Jakarta, CNBC Indonesia - Air mata Menteri Keuangan ke-18 RI Mar'ie Muhammad tak terbendung di hadapan ribuan pegawai Kementerian Keuangan. Sosok yang dikenal tegar itu menangis saat harus mengucapkan salam perpisahan setelah Presiden Soeharto menggantinya dari posisi Menteri Keuangan pada 16 Maret 1998.
Momen tersebut sekaligus menandai berakhirnya perjalanan panjang Mar'ie di Kementerian Keuangan. Setelah puluhan tahun menjadi pegawai negeri, ia harus meninggalkan jabatan yang telah diembannya sejak 1993.
"Mar'ie Muhammad yang biasanya cukup tegar tampak menitikkan air mata pada saat pembacaan doa dan kata sambutan [...]," tulis pewarta koran Solopos (17 Maret 1998).
Pergantian Mar'ie terjadi ketika hubungan dirinya dengan Presiden Soeharto mulai merenggang di tengah krisis ekonomi. Dalam autobiografi berjudul Mr. Clean Mar'ie Muhammad (2025), Mar'ie mengaku mulai ditinggalkan Soeharto pada tahun-tahun terakhir masa jabatannya.
Menurut Mar'ie, Soeharto mulai menganggap dirinya sebagai titik sentral dalam upaya pemulihan ekonomi. Di sisi lain, Mar'ie menilai sejumlah keputusan yang diambil Soeharto tidak tepat.
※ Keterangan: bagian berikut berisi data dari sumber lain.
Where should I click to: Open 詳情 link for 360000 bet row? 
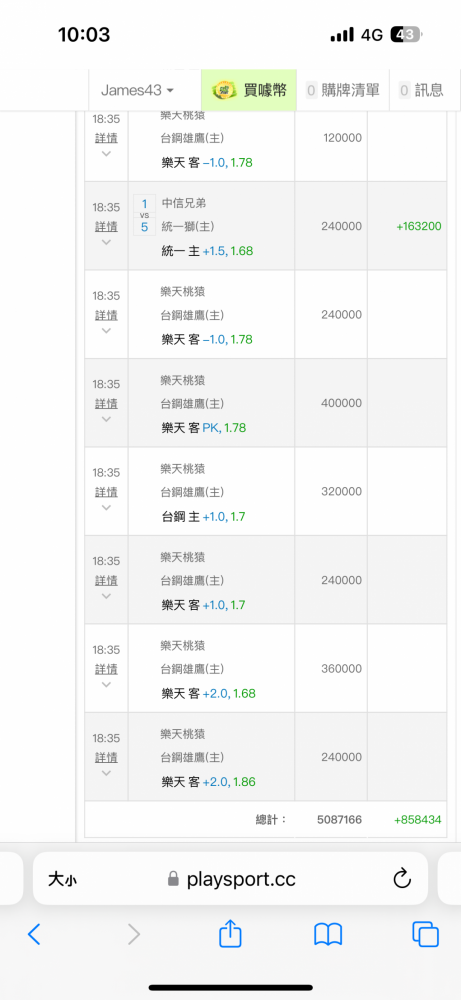tap(106, 669)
"Presiden, misalnya, mengambil keputusan yang tidak disetujui oleh Mar'ie. Pak Harto juga mulai mendatangkan sejumlah profesor dan ahli ekonomi yang menurut Mar'ie tidak jelas untuk memberinya nasihat soal ekonomi," ungkap Menkeu ke-18 itu.
Perbedaan pandangan tersebut semakin terlihat ketika pemerintah mengambil keputusan untuk menutup 16 bank yang dinilai tidak sehat. Kebijakan itu disebut tidak disetujui Soeharto karena salah satu bank yang ditutup memiliki keterkaitan dengan putra Soeharto.
Di tengah kondisi tersebut dan bertepatan dengan pengumuman Kabinet Pembangunan VII, Presiden Soeharto mengganti Mar'ie. Soeharto lantas menunjuk Fuad Bawazier sebagai Menteri Keuangan baru untuk menggantikan Mar'ie.
Mar'ie pun harus mengakhiri perjalanan panjangnya di Kementerian Keuangan. Dalam acara perpisahan dengan para pegawai, ia menyampaikan permintaan maaf apabila selama menjalankan tugas terdapat kesalahan atau hal yang membuat para pegawai tidak nyaman.
"Kami juga mohon maaf jika dalam menjalankan tugas ini ada hal-hal yang tidak mengenakkan saudara-saudara," kata Mar'ie.
Meski harus meninggalkan kursi menteri di tengah situasi ekonomi yang penuh gejolak, Mar'ie tetap berharap pemerintah mampu mengatasi krisis yang sedang melanda Indonesia.
"Insya Allah krisis itu akan segera dapat diatasi. Untuk itu kita perlu membantu pemerintah mengatasi gejolak ekonomi," katanya.
Setelah tidak lagi menjabat sebagai menteri, Mar'ie kemudian menjalani kehidupan sebagai rakyat biasa. Dalam autobiografinya, Mar'ie diceritakan sempat turun gunung membagikan nasi bungkus kepada para demonstran. Lalu juga membantu sang istri berjualan nasi bungkus dengan harga murah.
Ia juga kemudian aktif dalam berbagai kegiatan kemanusiaan dan gerakan antikorupsi. Sampai akhirnya, kiprah Mar'ie Muhammad berakhir pada 11 Desember 2016 karena meninggal dunia.